Las Provincias

Anuncio de investidura

Las palabras de Mariano Rajoy ayer despejaron las dudas que las declaraciones de algunos dirigentes del PP habían suscitado esta misma semana respecto a las intenciones que alberga el candidato a la reelección como presidente. Rajoy no quiere terceras elecciones, no pone condiciones para que una eventual abstención de los diputados socialistas le facilite la investidura en un segundo intento y se propone trabajar la gobernabilidad del país a partir de ese momento. Se trata de una respuesta coherente a las posibilidades que le brinda la crisis abierta en el PSOE precisamente a cuenta de cómo sacar al país y al propio partido del atolladero causado por la falta de una mayoría que eche a andar la legislatura. Desde el 20 de diciembre de 2015, todas las formaciones parlamentarias han ido variando sus posturas al respecto. Ha sido también el caso del PP, que en ocasiones parecía orillarse para ver cómo se las arreglaban los demás, en otras daba a entender que lograr la investidura no sería suficiente si no se contaba con un compromiso de estabilidad, llegaba a veces a mostrarse dispuesto a afrontar unas terceras elecciones, mientras que en otras insistía en solicitar la abstención sin más del PSOE. Rajoy aclaró las cosas ayer, y es una excelente noticia de cara a los 22 días que restan para poder investir un presidente sin que medien nuevas elecciones.
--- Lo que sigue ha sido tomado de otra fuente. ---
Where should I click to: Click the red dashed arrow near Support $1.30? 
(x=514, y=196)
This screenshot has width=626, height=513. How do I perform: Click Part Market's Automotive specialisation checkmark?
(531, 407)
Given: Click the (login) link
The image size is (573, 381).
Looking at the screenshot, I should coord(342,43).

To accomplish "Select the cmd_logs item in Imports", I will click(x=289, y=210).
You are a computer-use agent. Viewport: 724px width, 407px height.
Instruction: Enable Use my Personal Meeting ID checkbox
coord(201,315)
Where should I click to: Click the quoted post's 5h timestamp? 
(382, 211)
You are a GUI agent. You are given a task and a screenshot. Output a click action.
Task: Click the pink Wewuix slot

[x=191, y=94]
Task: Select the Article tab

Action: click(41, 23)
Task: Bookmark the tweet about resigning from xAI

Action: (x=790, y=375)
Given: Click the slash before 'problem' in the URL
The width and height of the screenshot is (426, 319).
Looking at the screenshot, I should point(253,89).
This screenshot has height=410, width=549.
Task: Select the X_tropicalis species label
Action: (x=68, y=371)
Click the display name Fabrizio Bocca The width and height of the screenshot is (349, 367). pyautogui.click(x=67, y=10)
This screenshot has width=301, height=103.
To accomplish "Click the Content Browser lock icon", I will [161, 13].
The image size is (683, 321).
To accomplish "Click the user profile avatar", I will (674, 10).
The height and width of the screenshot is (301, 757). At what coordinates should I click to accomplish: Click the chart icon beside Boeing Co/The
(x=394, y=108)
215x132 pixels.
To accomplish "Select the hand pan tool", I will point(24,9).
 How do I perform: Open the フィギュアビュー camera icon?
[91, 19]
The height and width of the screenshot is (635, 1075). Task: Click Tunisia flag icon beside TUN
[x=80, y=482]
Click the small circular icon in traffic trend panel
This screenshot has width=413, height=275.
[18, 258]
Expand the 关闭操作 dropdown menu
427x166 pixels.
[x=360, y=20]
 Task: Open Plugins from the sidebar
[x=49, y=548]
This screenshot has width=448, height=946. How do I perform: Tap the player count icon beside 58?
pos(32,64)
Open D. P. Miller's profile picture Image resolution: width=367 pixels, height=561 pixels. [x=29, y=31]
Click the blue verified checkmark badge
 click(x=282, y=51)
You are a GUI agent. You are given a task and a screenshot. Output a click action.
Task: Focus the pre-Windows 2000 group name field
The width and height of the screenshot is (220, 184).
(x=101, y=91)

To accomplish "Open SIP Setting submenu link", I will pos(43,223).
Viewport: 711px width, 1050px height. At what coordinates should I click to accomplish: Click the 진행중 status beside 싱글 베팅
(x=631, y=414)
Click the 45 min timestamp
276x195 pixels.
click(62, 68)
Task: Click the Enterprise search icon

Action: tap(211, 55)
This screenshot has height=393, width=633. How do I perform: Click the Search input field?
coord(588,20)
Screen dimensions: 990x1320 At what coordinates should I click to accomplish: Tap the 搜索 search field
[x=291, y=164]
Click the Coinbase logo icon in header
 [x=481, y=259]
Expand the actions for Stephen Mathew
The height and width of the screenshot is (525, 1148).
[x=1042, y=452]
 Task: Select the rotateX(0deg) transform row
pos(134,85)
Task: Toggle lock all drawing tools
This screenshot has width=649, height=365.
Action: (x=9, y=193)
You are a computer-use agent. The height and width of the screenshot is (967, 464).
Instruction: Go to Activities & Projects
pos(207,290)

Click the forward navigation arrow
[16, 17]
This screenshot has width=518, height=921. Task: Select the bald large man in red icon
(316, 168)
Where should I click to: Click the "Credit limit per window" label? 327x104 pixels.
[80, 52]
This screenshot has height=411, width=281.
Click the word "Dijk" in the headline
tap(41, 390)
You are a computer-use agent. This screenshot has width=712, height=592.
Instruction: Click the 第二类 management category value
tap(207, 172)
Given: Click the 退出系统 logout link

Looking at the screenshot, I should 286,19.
Es de suponer que el Rey Felipe VI procederá a una ronda de consultas antes de decantarse entre disolver las Cortes o proponer un candidato, por lo que sería conveniente que el diálogo entre el PP y el PSOE despejara cuanto antes una incógnita a la que tiene que hacer frente el Comité Federal socialista. Ni la eventual abstención puede continuar manejándose en el seno del PSOE como si se tratara de un tabú un minuto más, ni el PP puede esperar que de pronto un cambio de postura de los socialistas allane el dificultoso camino de la gobernación que deberá afrontar Rajoy con un Parlamento tan plural. Sólo cabe esperar que las advertencias lanzadas por Podemos en cuanto a las consecuencias autonómicas y locales de una posible abstención no generen en el PSOE más tensiones de las que soporta ya.